Her smile wasn't full, she perhaps sensed the hesitancy in his voice, but she trusted him enough to take him for his word. And for that reason alone, Kylo knew he had to live up to that trust.
The photographer waved them over, and Kylo scooped up Rey with his arms and strode over to the marker set up for them.
"Is this really necessary?" He grumbled again, mostly to try and wring another smile from Rey's face.
"Yes. News must be spread of the change in leadership, and the PR department recommended photos to go along with it."
"Mhm, sure, and this definitely isn't some grand scheme to get family photos without admitting you want them."
Hux only scoffed, like always, but once again didn't vocally deny the claim. The implication made Kylo smile.
"Alright, look at the camera everyone." The photographer urged, and took a picture once everyone was ready. He asked them to rearrange themselves a few times: standing, sitting, altering who was situated where. It took longer than any of the participating parites had expected, and over two dozen photographs later, everyone was feeling tired for the posing.
And then, just before the final shot a ball of bright orange fur jumped into frame. It was Millicent, named so by Hux, who was claiming her rightful place in Rey's arms, which she saw as a spot reserved for her, whether empty handed or not. The photographer tsked disapprovingly, and motioned for Rey to drop that cat and return to her position.
"Just take it as it is." Hux ordered the man. "In fact, take a few."

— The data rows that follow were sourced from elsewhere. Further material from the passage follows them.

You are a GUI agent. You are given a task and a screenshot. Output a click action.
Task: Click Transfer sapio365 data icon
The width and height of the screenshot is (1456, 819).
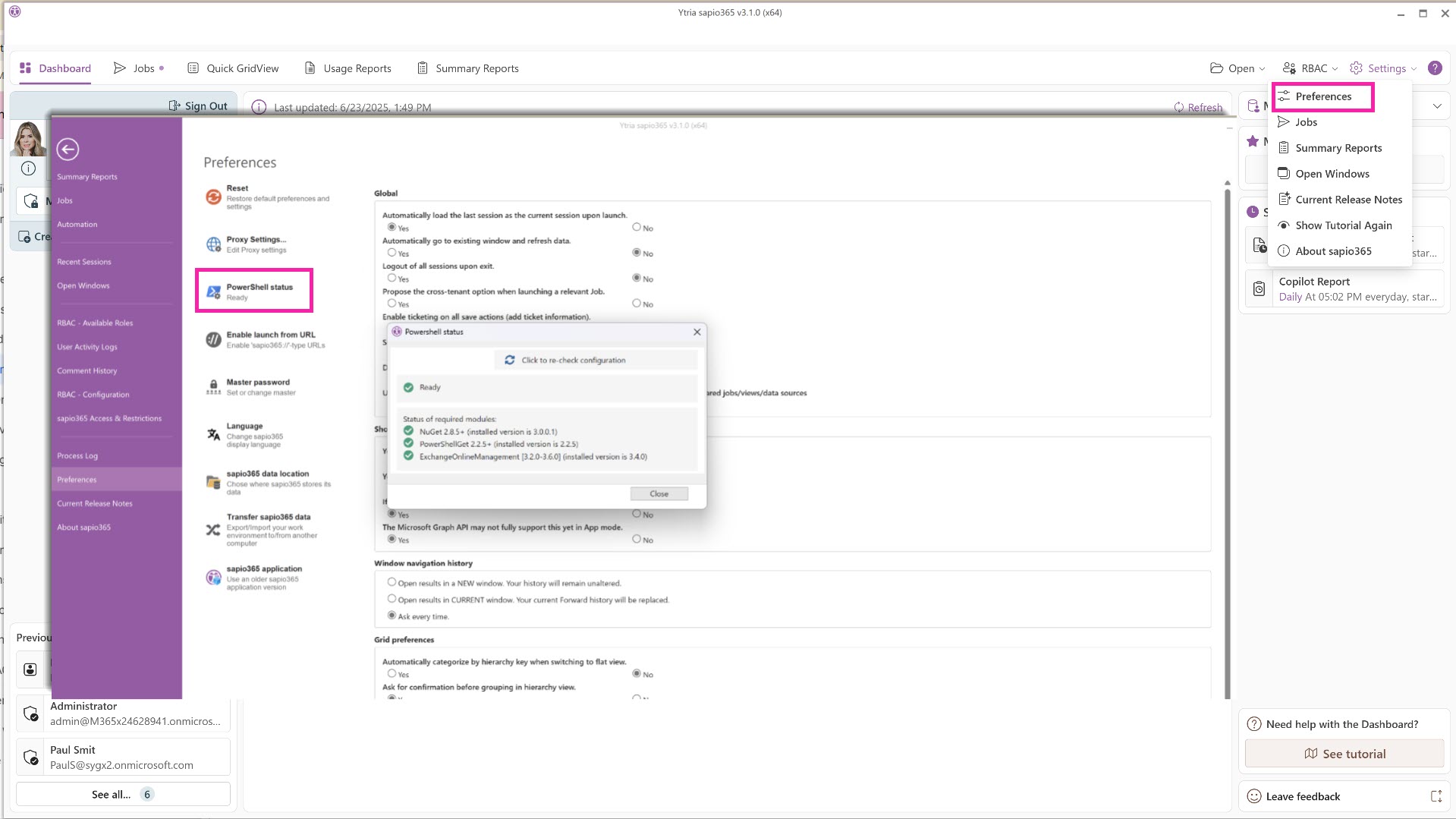pyautogui.click(x=213, y=530)
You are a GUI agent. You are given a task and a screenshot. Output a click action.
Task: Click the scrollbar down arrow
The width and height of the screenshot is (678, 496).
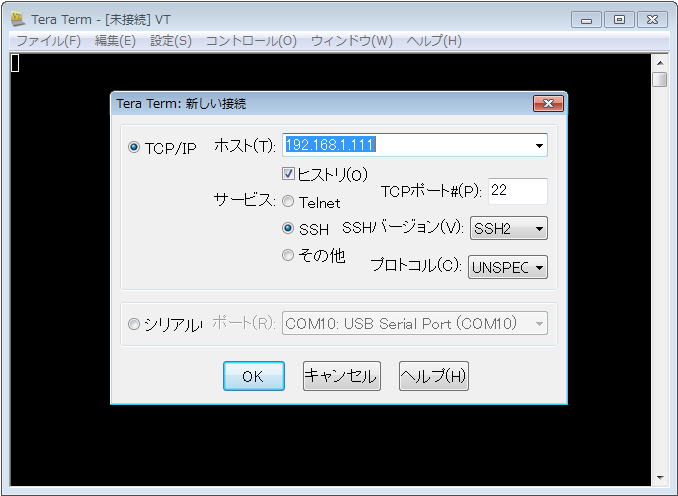click(660, 477)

And it was the last one the photographer took that sat on kitchenette counter. A ragtag collection of an ex-Jedi, ex-Sith, third face Force user, a rabid cur of a general who was learning to loosen his muzzle, a little girl who came from nothing and meant everything, and their spoiled rotten cat.
All things considered, an unusal family.
But not one that Kylo would ever regret making.